Other signs suggested that investors were more optimistic than the volatile European markets indicated. Futures markets indicated that Wall Street would open modestly higher. Prices for U.S. Treasury bonds, a traditional investment safe haven, fell in overnight trading.

Investors have been watching nervously as coronavirus cases rise in the United States and in places where the disease had seemed to be initially under control, like Europe. The global death total reached 500,000 on Sunday, according to a New York Times database. The number of confirmed cases passed the 10 million level.

Gunmen assault Pakistan’s stock exchange; at least eight killed.

Gunmen tried to storm Pakistan’s stock exchange in the city of Karachi on Monday, killing at least four security officers, the police said.

Officials reported that four gunmen drove up to the gate in front of the exchange and that two managed to enter the parking area before all four were killed in a nearly hourlong firefight with security forces. Officials and traders were reported to have taken shelter inside the exchange during the shooting, officials said.

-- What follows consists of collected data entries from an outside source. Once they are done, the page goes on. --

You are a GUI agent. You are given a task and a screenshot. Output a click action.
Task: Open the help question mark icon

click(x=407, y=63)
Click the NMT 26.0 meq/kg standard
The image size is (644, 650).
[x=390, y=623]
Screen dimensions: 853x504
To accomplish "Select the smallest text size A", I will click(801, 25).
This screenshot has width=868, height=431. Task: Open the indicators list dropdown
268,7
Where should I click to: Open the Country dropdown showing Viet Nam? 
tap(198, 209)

The Baluchistan Liberation Army, a separatist group, claimed responsibility for the attack in social media postings identified as belonging to the group.

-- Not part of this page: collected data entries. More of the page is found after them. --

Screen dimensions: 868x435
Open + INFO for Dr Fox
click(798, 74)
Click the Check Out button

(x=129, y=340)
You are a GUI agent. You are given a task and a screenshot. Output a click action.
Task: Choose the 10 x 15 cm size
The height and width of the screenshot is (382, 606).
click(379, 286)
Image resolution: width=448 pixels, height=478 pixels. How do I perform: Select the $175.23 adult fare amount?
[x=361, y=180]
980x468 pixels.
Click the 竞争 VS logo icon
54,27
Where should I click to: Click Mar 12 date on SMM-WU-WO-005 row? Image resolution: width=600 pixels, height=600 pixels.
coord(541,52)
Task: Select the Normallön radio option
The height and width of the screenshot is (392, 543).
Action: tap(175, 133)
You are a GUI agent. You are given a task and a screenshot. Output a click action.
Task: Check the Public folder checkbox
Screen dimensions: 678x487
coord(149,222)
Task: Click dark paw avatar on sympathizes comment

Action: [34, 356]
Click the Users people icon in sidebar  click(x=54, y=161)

When the coronavirus prompted states to order residents to stay at home in March, unemployment surged around the country as huge parts of the economy slowed or stopped. Soon after, there were calls for philanthropists, charitably inclined people and even occasional donors to accelerate any giving they were planning to do.

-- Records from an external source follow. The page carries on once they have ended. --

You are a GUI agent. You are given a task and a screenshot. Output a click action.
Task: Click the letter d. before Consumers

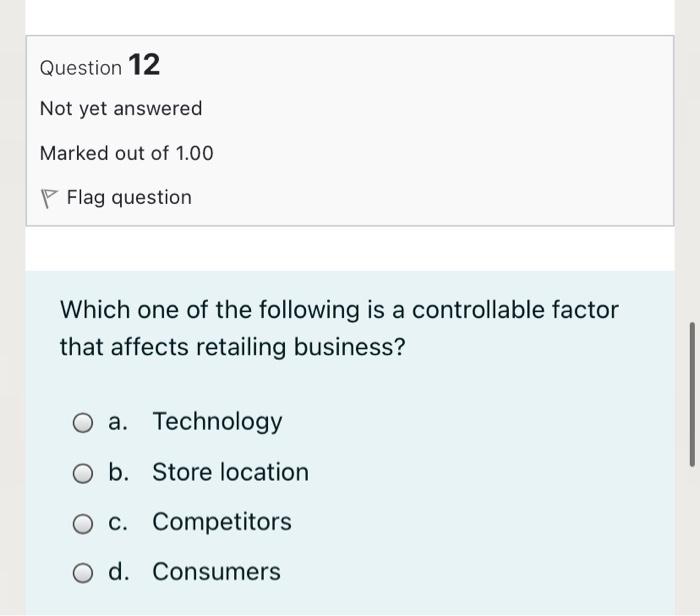click(x=119, y=572)
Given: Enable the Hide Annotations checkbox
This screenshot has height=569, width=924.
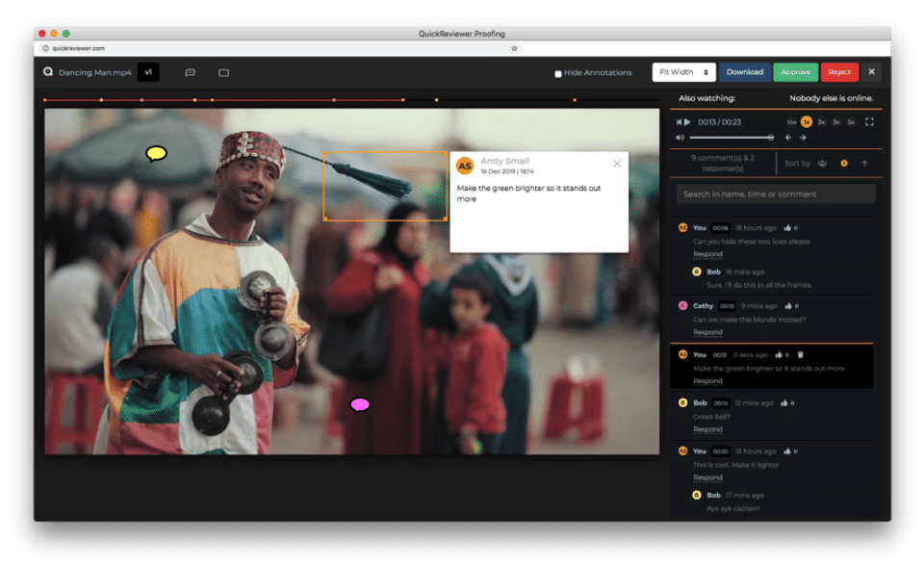Looking at the screenshot, I should [x=558, y=73].
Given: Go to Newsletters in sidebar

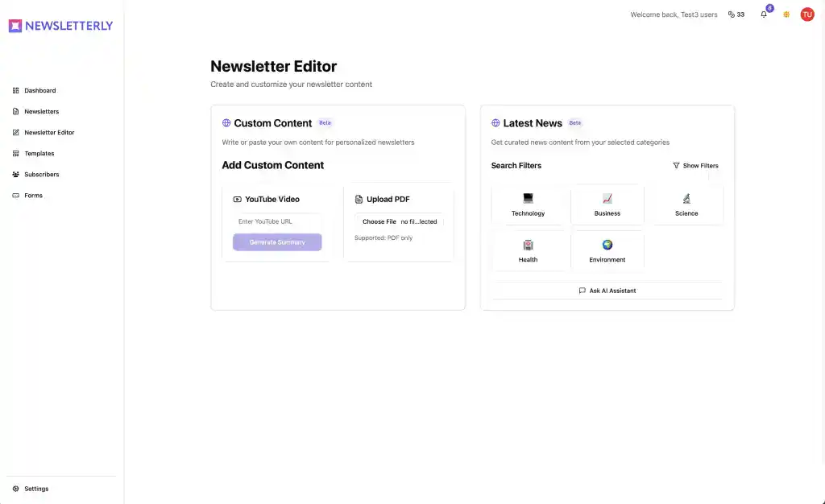Looking at the screenshot, I should [41, 112].

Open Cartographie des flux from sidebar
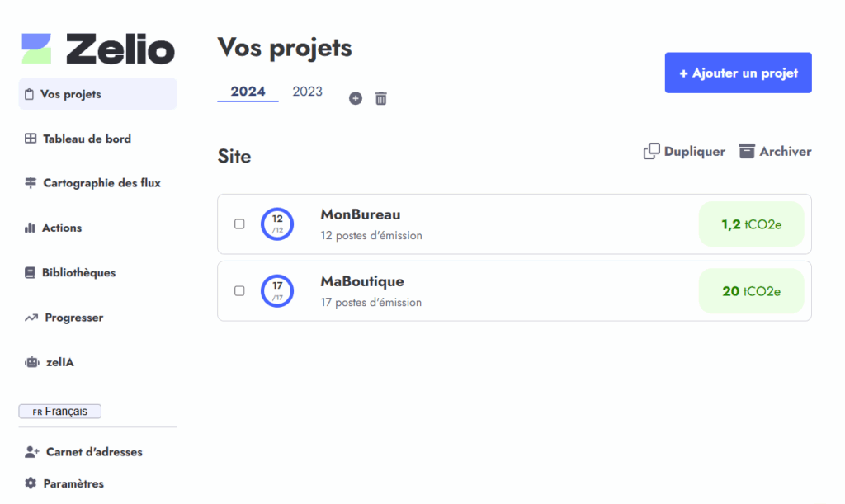coord(31,183)
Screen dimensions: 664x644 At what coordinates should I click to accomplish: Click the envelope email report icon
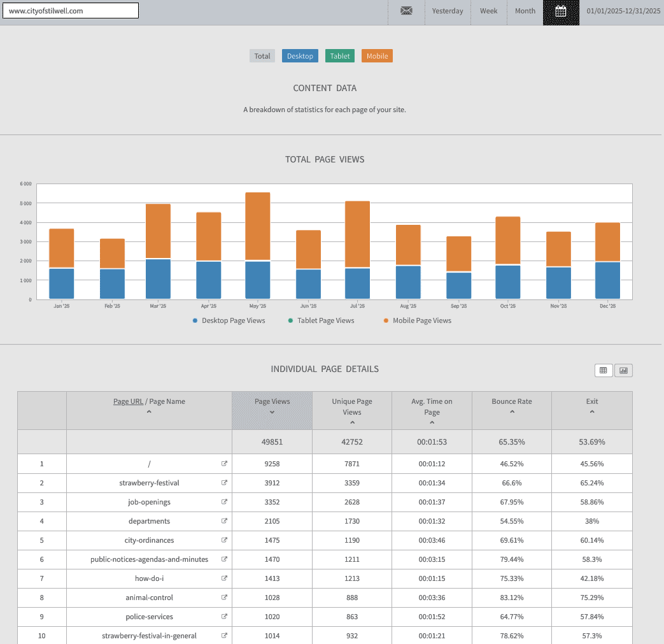click(406, 11)
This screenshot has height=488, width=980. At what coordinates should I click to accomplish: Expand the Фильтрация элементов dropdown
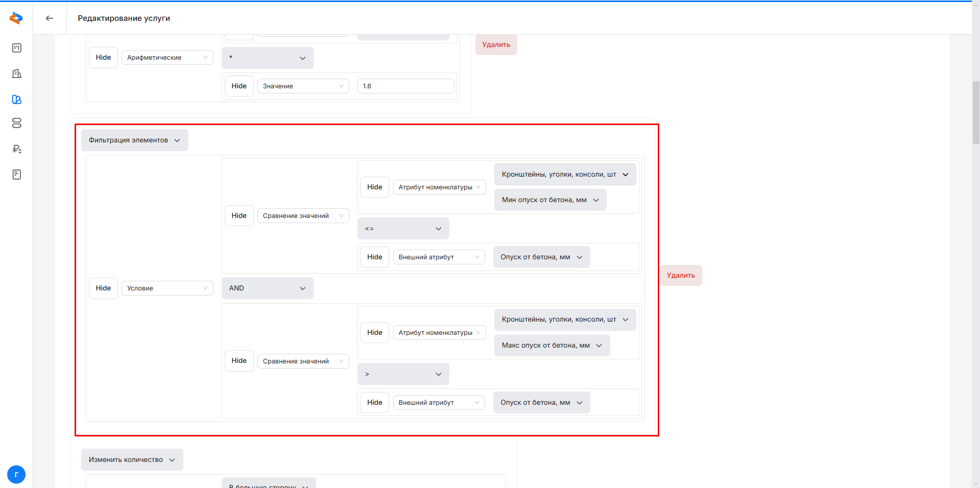[134, 140]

They stepped up, it turns out, giving more and giving faster then they typically do.

According a report released on Friday from Fidelity Charitable, which has become the largest grant maker in the country by managing thousands of individual donor-advised funds, those donors have given $3.4 billion nationwide since the start of the year, up at least 28 percent from a year earlier.

“Despite the economic environment, all the uncertainty at a personal level, people looked outside of themselves and gave to charity,” said Pamela Norley, president of Fidelity Charitable.

Debra Mailman, who has spent the two years since she retired as an executive at Microsoft volunteering in disaster zones, initially slowed her giving, shocked by the sudden drop in value in the investments in her donor-advised fund.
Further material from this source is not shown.